Paço Imperial recebe nova edição da ArtRio em destaque na agenda cultural

O termo “palimpsesto”, de origem grega, refere-se a um papiro ou pergaminho reutilizado, no qual o conteúdo original era removido para que um novo texto pudesse ser inscrito. Em sentido figurado, a palavra passou a simbolizar espaços onde memórias e experiências se sobrepõem, formando camadas que revelam tanto o passado quanto o presente.

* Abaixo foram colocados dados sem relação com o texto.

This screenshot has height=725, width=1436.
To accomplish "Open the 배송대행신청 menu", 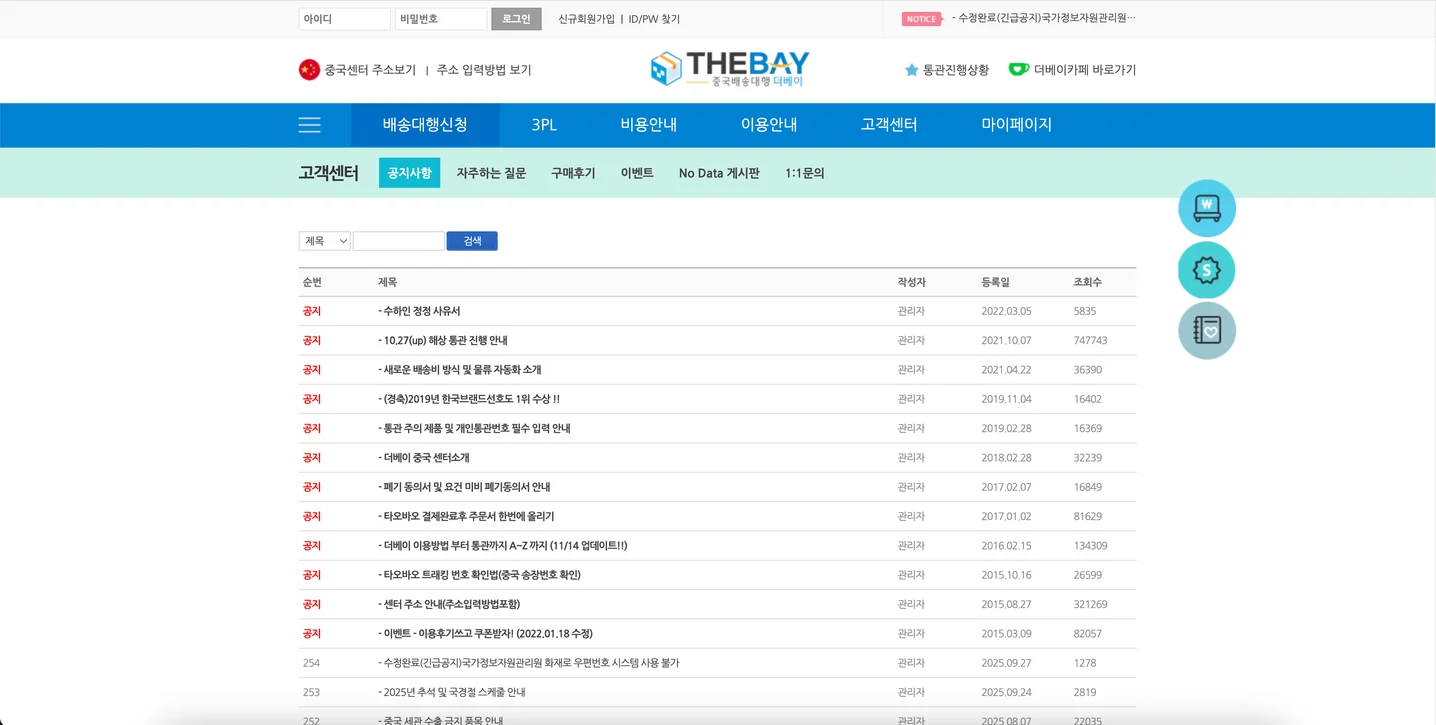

É com base nessa ideia que Renato Bezerra de Mello apresenta sua mais recente exposição, celebrando 25 anos de trajetória artística no Paço Imperial, no Rio de Janeiro. A mostra é marcada pelo uso de milhares de fragmentos de taças e copos de cristal, peças que o artista reuniu e quebrou ao longo de vinte anos. Esses cacos já serviram como elemento central de sua primeira exposição coletiva na cidade, “Memórias Heterogêneas”, realizada em 2004 no Castelinho do Flamengo, e agora voltam a compor o eixo curatorial de sua nova produção.
A exposição reúne sete obras inéditas criadas a partir do vidro: há trabalhos que exploram o material como vídeo, bordado, desenho, fotografia, pó, instalação sonora e ainda na forma de vidro amalgamado. Cada segmento propõe uma reflexão sobre a delicadeza e a potência do efêmero, marcas registradas no percurso do artista.
Intitulada “Tudo o que é frágil brilha sem medo do esplendor”, a mostra poderá ser visitada entre 9 de dezembro de 2025 e 1º de março de 2026, no Paço Imperial, na Praça XV de Novembro, no centro do Rio. O público poderá conferir as obras de terça a domingo, das 12h às 18h, com entrada franca.